Mathematics and games, again

OK, I’ve had a chance to get back to wrestling with Sec. 108 of the Big Typescript. So here’s a draft handout for the first seminar of term — mostly for third year undergrads and beginning post-grads (so this is neither very detailed nor very sophisticated; but I hope it is at least comprehensible and will provoke some discussion). Comments very welcome though!

4 thoughts on “Mathematics and games, again”

  1. Surely if we’re talking Wittgenstein, there can’t be anything such as being competitve or having a winner that’s true of all games, and instead there has to be only a “family resemblance” among games.

    (Perhaps some triviality is true of all games – perhaps (guessing) they’re all activities of some sort, or are called a game at least in some language by somebody somewhere, but nothing more “interesting”.)

  2. Christopher F. S. Maligec

    Perhaps the difference could be ascribed to objective.
    A non-negative fragment better serves the commercial and day-to-day arithmetical purposes that an abacus was designed for, as a fuller system would overgenerate propositions of no relevance. The same fragment, however, is incomplete with respect to a logical theory of arithmetic and fails to achieve its objectives.

    I have a question about the definition of a game.
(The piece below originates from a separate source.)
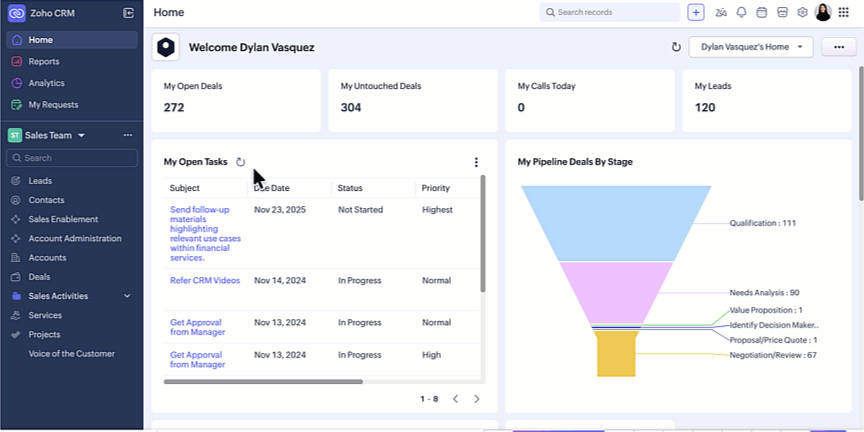Open the calendar icon in top bar
The image size is (864, 432).
[761, 12]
Do all games require competition with criteria for a winner(s) (e.g. the first to obtain the winning state, the player with the largest payoff or the least loss)? Are single -player games really games? (Is solitaire a game or really a problem to be solved?)

    Or are games those activities the main purpose of which is to achieve entertainment? In that case “the first to prove a new theorem or to invent a new machine” would be games even though they produce mathematics or a practical new machine as a by-product.
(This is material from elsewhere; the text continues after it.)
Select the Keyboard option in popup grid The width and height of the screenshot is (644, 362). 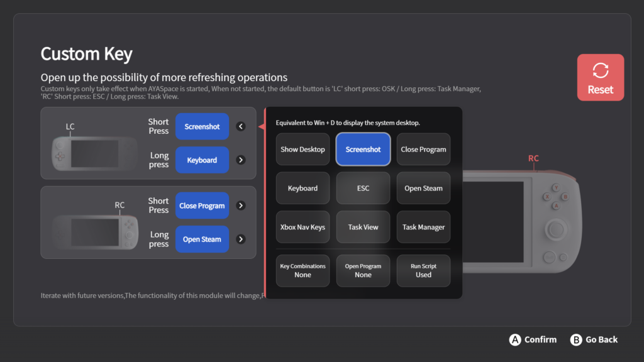pos(303,189)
    P.S. Would this be correct:
    Propositions take on truth values whereas moves take on “good” values? Where a good move is one that increases the chances of winning and a bad one is one that reduces or does nothing to the chances of winning.

  3. I agree with the drift of these remarks. We could envisage a use of an abacus-frame where there was an analogue of negations; and of course we can envisage negation-free fragment of arithmetic. The question is what makes the difference between practices with and without negation. And just saying it is “application” in deriving new non-arithmetical propositions from old ones. For both types of practice could be used for that.

  4. Christopher F. S. Maligec

    An abacus is designed for practical calculation and not for logical propositions about arithmetic. The difference is that the latter allows for negation, with the corresponding symbol, and the former doesn’t. To adapt, one only needs to allow for a negating operation on an abacus. For example, add a new “negation row” such that a “negative” bead is moved from right to left if an incorrect move has been made in the rows for numbers. Then, 3+4=8 would have one negative bead on the negation row and the end result is a true proposition. In the case of multiple negations, every two negative beads cancel out. An example, “3+4=7 with one negative bead” is false, but the movement of the negative bead was incorrect, so a second negative bead is moved to note this and the two cancel out, leaving the correct proposition.

    Similarly, if negation and its symbol were elininated from the logic of arithmetic, you would have the same problem as with the original abacus.

    In short, the use of an abacus or graphic symbols doesn’t matter; what matters is the abstract system being represented (or “embodied”). If the abstract system is geared toward practical, numerical calculation, then it wouldn’t have negation, and if it were geared toward a logical number theory, it would.